## Document segment
○ ○ ○ ○ ○ ○ ○

Skip to content

[Bug] QwenImage RoPE txt_seq_lens uses mask.sum() instead of padded embed width (misaligned with diffusers) #4443

@zhtmike

Description

@zhtmike

Your current environment

Summary

vLLM-Omni QwenImage pipelines set txt_seq_lens from prompt_embeds_mask.sum(dim=1) when preparing generation context / prepare_encode(). Diffusers (latest main) instead derives RoPE text length from the padded encoder hidden-states width (encoder_hidden_states.shape[1]) inside QwenImageTransformer2DModel.forward() via compute_text_seq_len_from_mask().

When prompt embeddings are wider than the number of valid (non-padding) tokens — common under continuous batching (CB) after in-place padding, RL training with fixed-width collation, or any caller that supplies pre-padded embeds — vLLM-Omni builds a too-short text RoPE table. That changes attention numerics relative to diffusers/PyTorch reference and can inflate rollout–trainer KL in RL setups.

Verified on vllm-omni main @ a693ae67 against diffusers main @ d1f8e55c3.

Affected code (vllm-omni)

All QwenImage pipeline variants set txt_seq_lens from mask.sum() in their generation-context helpers:

  • vllm_omni/diffusion/models/qwen_image/pipeline_qwen_image.py (_prepare_generation_context, used by forward(), diffuse(), and prepare_encode())

○ ○ ○ ○ ○ ○ ○

## Extracted entries
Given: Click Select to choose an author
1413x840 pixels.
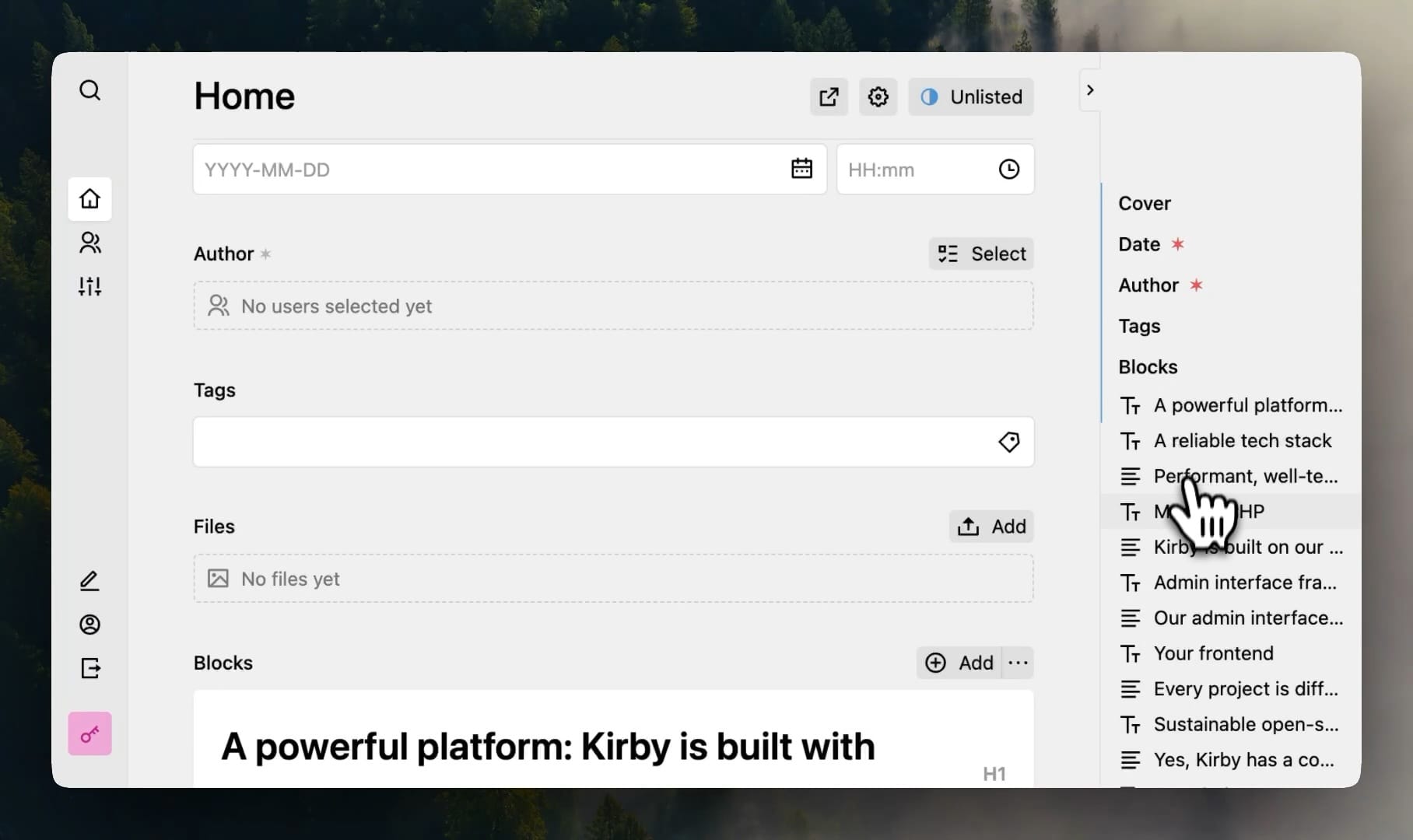Looking at the screenshot, I should [980, 254].
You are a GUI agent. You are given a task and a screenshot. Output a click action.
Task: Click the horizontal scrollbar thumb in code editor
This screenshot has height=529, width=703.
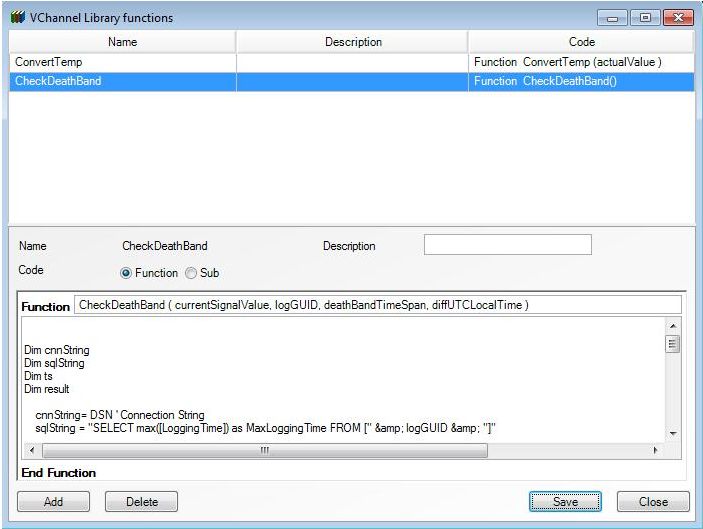coord(264,451)
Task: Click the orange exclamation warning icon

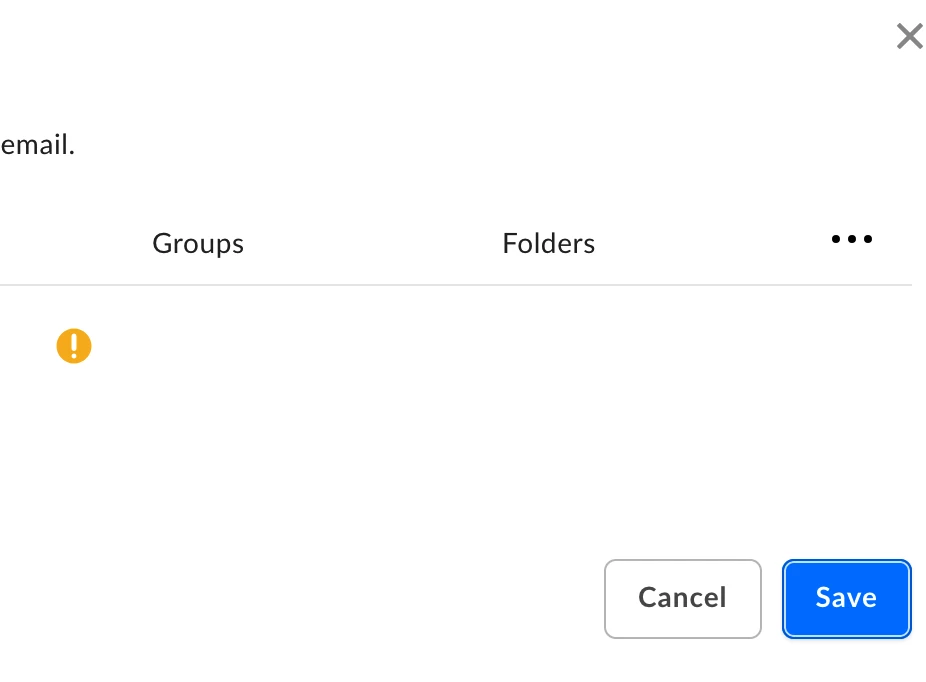Action: point(74,346)
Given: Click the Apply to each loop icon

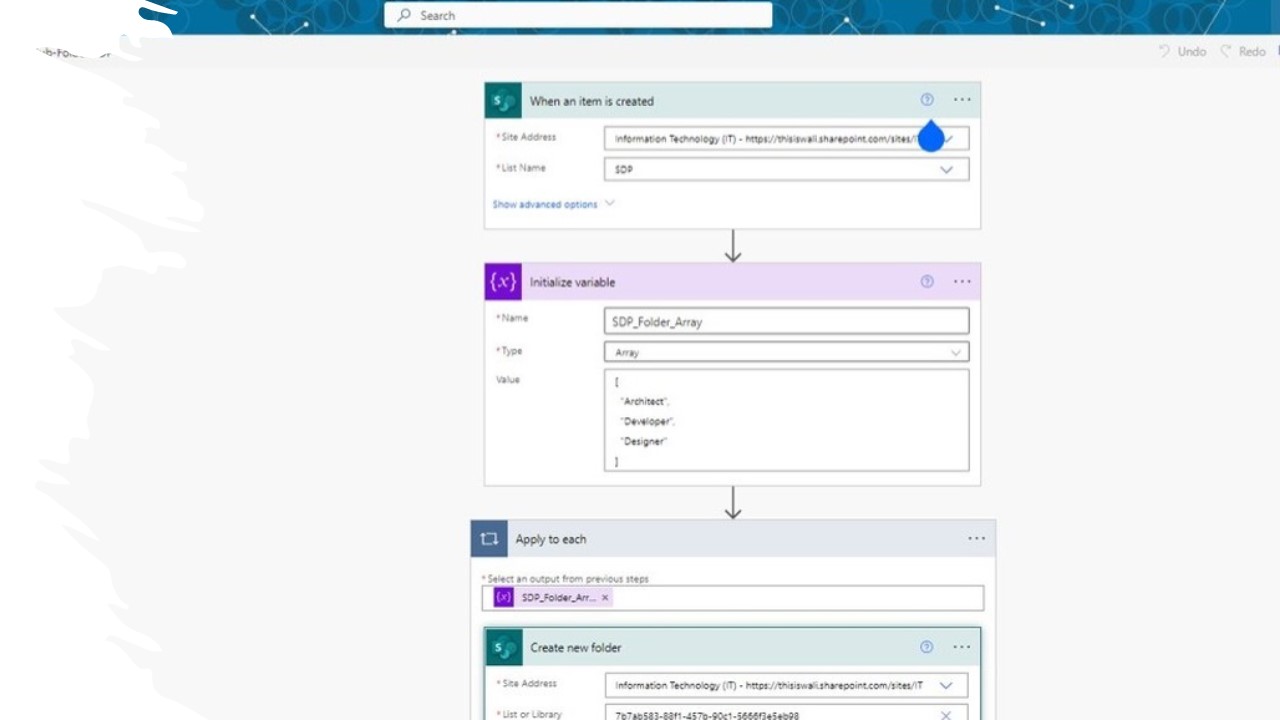Looking at the screenshot, I should [x=489, y=539].
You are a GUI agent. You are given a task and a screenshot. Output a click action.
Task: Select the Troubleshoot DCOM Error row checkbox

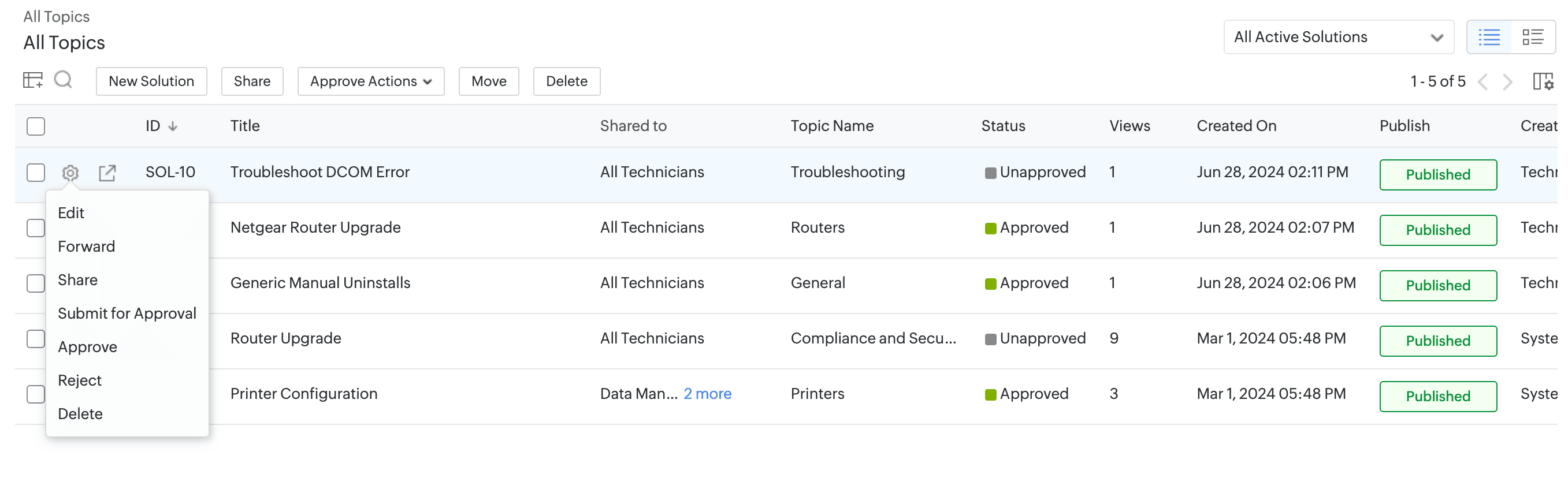point(36,173)
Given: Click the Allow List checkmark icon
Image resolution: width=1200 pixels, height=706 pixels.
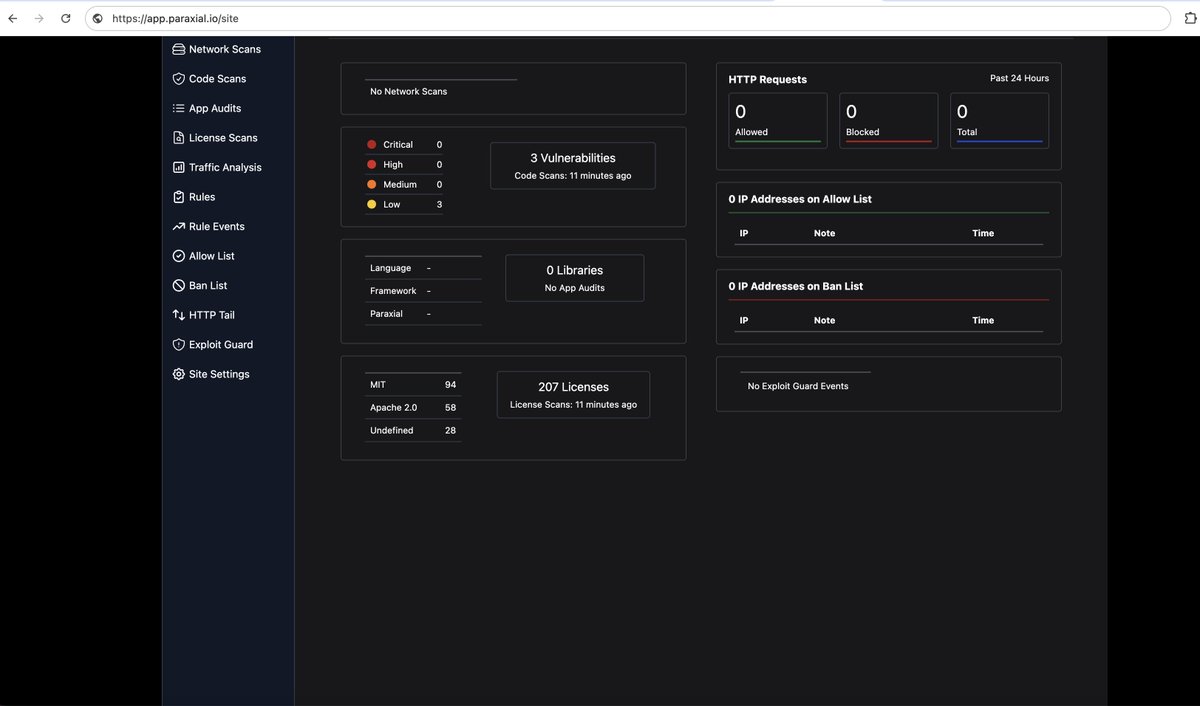Looking at the screenshot, I should tap(178, 255).
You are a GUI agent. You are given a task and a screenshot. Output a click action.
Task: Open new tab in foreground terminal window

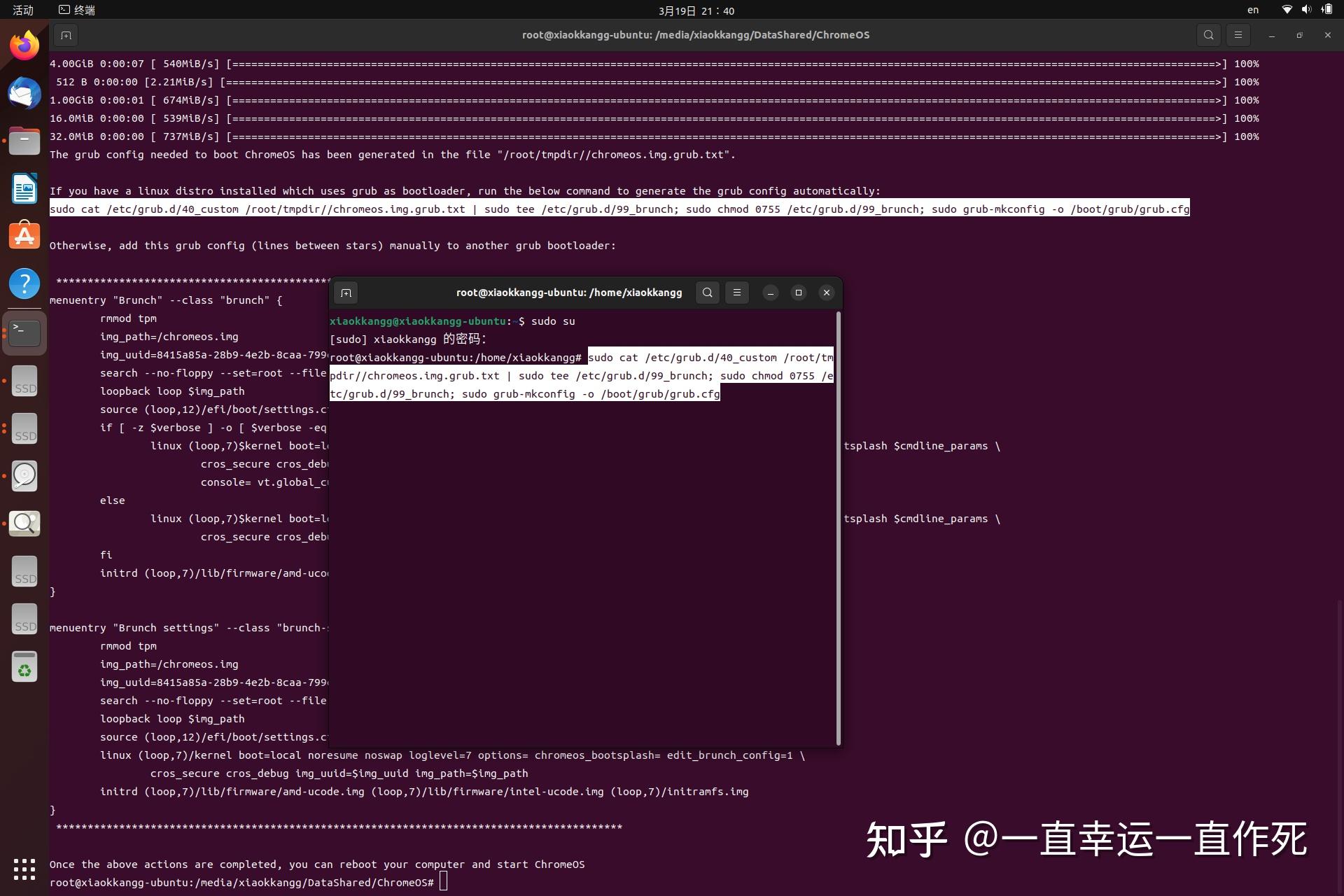coord(346,293)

○ ○ ○ ○ ○ ○ ○

## Exercise objective
Copy the stretch of the bug report from "vLLM-Omni QwenImage pipelines" through "main @ d1f8e55c3." word for word.

## Answer for this exercise
vLLM-Omni QwenImage pipelines set txt_seq_lens from prompt_embeds_mask.sum(dim=1) when preparing generation context / prepare_encode(). Diffusers (latest main) instead derives RoPE text length from the padded encoder hidden-states width (encoder_hidden_states.shape[1]) inside QwenImageTransformer2DModel.forward() via compute_text_seq_len_from_mask().

When prompt embeddings are wider than the number of valid (non-padding) tokens — common under continuous batching (CB) after in-place padding, RL training with fixed-width collation, or any caller that supplies pre-padded embeds — vLLM-Omni builds a too-short text RoPE table. That changes attention numerics relative to diffusers/PyTorch reference and can inflate rollout–trainer KL in RL setups.

Verified on vllm-omni main @ a693ae67 against diffusers main @ d1f8e55c3.